昨年の最多勝レーサーが、今年もここ戸田から快進撃を始めた。優勝戦は1枠の新開航(26=福岡)が逃げて快勝。進入の乱れから深インも、コンマ11のトップスタートから、同じオーバーエージ参戦だった栗城匠のまくり差しを阻んだ。昨年10月若松以来で通算15度目、戸田は昨年1月ルーキー以来で2度目の優勝を飾った。

またも戸田で貫禄たっぷりに勝った。オールスローで123546の並びだった展示と違い、本番は2枠の栗城が4カド攻勢に出た。

しかし、新開は動じない。鋭発から先マイに集中した。「もう絶対に(栗城が)くると。でも、いい展示タイムが出ていたし、スタートは自信を持ってコンマ10ぐらいなら大丈夫。勘通りでいけて良かった」。胸をなで下ろした。

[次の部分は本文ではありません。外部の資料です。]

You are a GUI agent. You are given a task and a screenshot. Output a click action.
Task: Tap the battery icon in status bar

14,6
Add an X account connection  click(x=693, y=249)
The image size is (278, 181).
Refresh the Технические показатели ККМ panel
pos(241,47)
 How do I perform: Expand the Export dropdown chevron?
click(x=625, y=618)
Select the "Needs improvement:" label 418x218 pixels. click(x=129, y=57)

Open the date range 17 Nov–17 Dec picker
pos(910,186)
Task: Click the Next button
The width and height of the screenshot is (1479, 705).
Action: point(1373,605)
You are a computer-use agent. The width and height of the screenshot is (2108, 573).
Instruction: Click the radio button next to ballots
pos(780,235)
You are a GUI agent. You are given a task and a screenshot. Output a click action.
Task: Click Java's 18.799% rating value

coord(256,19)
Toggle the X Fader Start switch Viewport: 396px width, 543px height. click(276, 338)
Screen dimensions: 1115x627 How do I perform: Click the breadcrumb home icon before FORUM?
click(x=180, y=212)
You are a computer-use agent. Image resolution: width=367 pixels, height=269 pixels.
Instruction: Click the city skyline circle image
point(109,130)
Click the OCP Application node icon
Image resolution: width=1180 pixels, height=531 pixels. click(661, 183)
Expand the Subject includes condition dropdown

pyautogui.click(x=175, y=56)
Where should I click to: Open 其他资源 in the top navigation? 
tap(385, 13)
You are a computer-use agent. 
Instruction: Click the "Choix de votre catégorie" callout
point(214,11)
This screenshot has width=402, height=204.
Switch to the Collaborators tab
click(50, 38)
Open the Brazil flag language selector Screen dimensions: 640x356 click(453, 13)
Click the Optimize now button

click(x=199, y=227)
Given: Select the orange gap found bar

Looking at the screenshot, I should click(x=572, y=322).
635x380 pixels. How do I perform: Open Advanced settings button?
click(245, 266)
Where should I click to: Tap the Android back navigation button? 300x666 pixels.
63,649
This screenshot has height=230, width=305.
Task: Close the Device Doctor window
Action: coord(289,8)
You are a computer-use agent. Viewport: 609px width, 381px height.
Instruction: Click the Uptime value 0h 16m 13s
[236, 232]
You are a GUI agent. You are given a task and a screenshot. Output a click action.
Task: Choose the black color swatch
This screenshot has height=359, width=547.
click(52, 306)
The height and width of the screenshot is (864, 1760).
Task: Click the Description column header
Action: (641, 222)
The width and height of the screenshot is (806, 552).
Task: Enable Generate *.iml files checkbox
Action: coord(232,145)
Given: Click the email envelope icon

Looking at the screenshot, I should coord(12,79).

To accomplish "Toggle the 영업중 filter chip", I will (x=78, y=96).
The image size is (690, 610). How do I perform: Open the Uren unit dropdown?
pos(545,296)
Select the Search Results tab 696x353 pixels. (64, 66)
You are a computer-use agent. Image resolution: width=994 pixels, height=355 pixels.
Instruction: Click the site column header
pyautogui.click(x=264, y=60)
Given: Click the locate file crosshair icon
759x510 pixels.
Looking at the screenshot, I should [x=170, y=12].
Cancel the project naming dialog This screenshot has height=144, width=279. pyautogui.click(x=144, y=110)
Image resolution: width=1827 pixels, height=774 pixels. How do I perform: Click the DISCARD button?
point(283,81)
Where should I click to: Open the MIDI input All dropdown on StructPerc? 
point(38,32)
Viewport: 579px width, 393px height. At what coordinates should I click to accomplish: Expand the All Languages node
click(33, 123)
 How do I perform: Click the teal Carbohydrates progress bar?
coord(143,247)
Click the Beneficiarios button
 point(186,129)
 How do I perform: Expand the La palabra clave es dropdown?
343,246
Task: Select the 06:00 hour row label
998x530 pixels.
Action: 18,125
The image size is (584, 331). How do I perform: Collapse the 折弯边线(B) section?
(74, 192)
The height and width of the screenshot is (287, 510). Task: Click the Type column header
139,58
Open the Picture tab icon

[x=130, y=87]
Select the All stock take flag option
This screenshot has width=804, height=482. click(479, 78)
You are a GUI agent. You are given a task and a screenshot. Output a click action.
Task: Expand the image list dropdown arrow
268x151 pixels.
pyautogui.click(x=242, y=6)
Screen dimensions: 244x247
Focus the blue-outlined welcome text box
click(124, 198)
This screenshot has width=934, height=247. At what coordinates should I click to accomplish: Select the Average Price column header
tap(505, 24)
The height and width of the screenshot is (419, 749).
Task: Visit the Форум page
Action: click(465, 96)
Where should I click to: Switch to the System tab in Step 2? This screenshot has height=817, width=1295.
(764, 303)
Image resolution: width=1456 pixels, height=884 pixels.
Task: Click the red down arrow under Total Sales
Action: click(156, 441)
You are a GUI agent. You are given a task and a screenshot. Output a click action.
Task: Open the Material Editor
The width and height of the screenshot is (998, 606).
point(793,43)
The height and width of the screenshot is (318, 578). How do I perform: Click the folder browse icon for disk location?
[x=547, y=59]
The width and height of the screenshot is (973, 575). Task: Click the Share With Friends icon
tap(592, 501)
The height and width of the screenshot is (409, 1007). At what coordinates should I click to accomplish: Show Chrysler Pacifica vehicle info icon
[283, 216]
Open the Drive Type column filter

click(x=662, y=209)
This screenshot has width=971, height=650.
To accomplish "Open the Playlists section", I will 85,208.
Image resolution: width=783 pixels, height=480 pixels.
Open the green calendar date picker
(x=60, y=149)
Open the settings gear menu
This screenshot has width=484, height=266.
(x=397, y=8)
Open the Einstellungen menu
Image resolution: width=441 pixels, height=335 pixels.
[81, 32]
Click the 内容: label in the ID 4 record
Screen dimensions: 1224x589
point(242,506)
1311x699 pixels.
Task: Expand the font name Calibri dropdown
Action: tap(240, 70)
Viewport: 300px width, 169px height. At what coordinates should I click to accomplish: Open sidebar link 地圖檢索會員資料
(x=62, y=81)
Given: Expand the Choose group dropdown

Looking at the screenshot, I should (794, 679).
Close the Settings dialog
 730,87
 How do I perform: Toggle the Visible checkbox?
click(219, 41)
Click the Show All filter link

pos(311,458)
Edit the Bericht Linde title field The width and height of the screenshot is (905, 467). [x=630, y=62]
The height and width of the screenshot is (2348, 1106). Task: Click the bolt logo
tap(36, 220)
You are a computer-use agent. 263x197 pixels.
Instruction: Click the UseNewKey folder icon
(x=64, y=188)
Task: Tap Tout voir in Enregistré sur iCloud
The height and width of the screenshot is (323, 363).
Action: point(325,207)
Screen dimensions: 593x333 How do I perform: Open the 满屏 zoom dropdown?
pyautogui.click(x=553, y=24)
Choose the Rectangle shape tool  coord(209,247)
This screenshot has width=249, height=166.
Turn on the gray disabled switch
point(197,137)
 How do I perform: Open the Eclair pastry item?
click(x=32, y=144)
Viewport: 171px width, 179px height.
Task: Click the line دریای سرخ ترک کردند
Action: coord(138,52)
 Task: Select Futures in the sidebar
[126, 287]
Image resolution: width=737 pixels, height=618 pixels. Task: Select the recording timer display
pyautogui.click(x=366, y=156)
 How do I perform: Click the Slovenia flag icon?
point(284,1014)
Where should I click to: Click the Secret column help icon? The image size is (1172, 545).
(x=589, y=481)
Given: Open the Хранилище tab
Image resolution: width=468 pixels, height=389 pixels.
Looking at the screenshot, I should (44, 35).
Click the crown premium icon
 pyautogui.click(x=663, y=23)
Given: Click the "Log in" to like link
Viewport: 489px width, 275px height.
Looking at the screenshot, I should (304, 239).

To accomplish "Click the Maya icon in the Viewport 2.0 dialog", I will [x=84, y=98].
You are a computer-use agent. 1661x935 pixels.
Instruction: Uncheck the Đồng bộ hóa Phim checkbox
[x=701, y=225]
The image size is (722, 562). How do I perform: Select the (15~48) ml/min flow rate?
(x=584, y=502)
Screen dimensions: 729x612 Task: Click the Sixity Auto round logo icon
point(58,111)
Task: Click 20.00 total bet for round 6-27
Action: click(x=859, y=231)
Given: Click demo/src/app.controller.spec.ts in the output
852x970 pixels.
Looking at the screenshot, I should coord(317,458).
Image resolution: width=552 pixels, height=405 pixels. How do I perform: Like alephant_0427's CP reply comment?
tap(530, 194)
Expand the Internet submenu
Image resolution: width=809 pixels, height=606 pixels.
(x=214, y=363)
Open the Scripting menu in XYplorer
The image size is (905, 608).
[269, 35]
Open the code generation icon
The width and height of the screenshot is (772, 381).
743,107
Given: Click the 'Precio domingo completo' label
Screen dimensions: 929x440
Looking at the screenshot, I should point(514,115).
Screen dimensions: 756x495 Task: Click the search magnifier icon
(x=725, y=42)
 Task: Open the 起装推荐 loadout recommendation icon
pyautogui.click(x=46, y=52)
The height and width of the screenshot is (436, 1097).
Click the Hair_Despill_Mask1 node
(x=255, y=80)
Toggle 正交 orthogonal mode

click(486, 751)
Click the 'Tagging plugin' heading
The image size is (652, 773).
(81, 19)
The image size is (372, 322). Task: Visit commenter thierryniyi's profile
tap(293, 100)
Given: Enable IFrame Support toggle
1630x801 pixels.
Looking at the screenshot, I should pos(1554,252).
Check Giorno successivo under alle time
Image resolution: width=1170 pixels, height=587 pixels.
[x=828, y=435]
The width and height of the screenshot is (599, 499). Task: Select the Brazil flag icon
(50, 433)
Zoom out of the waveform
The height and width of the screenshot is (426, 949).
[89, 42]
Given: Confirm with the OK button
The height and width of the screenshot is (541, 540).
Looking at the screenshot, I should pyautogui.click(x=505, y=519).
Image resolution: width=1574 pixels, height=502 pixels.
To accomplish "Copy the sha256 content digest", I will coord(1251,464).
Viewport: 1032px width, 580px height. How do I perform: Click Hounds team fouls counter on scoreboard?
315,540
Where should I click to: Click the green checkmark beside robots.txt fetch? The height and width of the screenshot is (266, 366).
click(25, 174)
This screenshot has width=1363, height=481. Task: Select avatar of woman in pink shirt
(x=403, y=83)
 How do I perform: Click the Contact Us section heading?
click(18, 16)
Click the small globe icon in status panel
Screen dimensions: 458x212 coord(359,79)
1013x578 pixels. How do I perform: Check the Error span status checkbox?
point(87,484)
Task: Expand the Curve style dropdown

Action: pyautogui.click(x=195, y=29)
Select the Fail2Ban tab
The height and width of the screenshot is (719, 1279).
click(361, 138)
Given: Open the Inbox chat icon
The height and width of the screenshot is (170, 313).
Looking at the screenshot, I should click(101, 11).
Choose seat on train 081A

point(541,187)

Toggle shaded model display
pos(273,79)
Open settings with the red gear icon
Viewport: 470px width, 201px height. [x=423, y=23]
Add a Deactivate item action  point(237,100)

優勝戦1枠で敗れた、前々節と前節の悪夢を吹き飛ばした。

同じグループの瓜生正義から走りを学び、昨年は優勝10度や125勝と腕を上げた。「この仕事をする限り(SGやG1で)走りたい」。より高みへ精進し、地元若松のG1九州地区選(2月12~17日)からスターロードを突っ走る気だ。